======== SUPPLIED ENTRIES

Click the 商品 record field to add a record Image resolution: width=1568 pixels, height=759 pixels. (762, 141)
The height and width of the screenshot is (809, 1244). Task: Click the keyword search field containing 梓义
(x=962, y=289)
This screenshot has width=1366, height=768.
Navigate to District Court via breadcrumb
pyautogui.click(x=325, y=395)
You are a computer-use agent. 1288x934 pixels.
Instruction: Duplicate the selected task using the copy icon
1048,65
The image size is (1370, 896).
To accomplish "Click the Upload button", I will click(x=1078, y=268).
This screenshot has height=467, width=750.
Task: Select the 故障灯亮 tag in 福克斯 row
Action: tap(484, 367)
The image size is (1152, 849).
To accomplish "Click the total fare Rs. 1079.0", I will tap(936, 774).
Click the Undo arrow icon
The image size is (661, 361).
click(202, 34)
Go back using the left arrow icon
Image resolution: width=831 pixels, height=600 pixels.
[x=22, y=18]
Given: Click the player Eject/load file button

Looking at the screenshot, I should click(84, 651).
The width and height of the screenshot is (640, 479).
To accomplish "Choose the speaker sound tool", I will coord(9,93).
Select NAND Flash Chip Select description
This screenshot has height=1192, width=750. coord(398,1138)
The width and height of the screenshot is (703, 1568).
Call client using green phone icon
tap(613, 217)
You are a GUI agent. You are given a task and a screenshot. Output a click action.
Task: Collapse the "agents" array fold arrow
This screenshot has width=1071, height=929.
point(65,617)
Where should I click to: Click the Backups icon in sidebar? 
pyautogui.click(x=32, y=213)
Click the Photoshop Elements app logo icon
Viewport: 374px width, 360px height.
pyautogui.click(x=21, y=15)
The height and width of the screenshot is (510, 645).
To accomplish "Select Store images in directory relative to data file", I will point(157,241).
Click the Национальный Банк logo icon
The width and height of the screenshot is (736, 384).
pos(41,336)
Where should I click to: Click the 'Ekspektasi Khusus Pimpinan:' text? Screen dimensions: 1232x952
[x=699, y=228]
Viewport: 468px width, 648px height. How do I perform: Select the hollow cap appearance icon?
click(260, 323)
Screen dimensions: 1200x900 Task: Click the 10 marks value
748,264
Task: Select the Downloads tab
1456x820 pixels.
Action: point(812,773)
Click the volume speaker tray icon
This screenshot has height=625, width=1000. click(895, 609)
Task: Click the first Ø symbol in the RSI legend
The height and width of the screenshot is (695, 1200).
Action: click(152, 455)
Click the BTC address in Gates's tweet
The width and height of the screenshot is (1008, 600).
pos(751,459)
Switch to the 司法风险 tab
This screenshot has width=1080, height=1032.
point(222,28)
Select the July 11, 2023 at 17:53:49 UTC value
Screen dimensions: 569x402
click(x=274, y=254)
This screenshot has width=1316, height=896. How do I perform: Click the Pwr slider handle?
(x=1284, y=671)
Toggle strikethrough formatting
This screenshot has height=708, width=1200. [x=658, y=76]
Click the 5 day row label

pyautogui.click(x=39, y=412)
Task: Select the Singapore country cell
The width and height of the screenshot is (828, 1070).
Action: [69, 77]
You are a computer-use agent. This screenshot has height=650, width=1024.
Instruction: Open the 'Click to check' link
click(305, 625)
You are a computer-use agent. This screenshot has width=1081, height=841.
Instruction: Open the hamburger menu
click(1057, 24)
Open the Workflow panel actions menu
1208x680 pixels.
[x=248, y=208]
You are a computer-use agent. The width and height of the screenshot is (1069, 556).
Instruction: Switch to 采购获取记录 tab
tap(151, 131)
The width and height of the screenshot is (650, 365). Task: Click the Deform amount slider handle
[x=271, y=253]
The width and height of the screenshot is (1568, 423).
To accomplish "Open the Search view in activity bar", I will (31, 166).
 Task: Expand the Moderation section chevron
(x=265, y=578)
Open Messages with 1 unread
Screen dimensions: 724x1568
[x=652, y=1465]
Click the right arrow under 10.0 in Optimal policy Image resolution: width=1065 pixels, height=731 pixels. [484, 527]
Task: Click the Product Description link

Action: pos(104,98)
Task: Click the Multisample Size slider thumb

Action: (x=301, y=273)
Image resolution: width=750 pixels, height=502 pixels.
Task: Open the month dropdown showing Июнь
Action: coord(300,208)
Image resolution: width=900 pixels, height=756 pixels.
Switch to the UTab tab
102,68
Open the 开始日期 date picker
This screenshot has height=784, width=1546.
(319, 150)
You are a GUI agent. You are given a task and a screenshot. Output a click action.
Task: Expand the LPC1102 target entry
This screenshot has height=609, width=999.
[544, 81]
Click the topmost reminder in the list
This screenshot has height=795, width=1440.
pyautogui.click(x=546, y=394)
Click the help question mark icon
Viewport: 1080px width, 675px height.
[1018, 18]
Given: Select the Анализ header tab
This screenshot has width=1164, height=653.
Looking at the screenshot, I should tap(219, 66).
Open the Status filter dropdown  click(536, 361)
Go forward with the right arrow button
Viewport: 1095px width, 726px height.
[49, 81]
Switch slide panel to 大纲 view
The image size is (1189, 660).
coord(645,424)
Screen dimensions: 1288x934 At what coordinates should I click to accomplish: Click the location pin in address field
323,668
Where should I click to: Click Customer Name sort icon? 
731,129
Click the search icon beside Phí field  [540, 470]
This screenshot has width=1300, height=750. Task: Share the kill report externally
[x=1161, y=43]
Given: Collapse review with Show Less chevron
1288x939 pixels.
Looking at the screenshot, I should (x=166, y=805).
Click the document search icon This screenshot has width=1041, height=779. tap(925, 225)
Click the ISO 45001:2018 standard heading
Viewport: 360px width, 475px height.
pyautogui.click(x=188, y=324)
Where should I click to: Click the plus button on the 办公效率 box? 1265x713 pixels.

================

• _PROBLEM REQUIREMENTS_:
From the entries above, copy each line that holds "Collapse".

• _ANSWER FOR THIS EXERCISE_:
Task: Collapse the "agents" array fold arrow
Given: Collapse review with Show Less chevron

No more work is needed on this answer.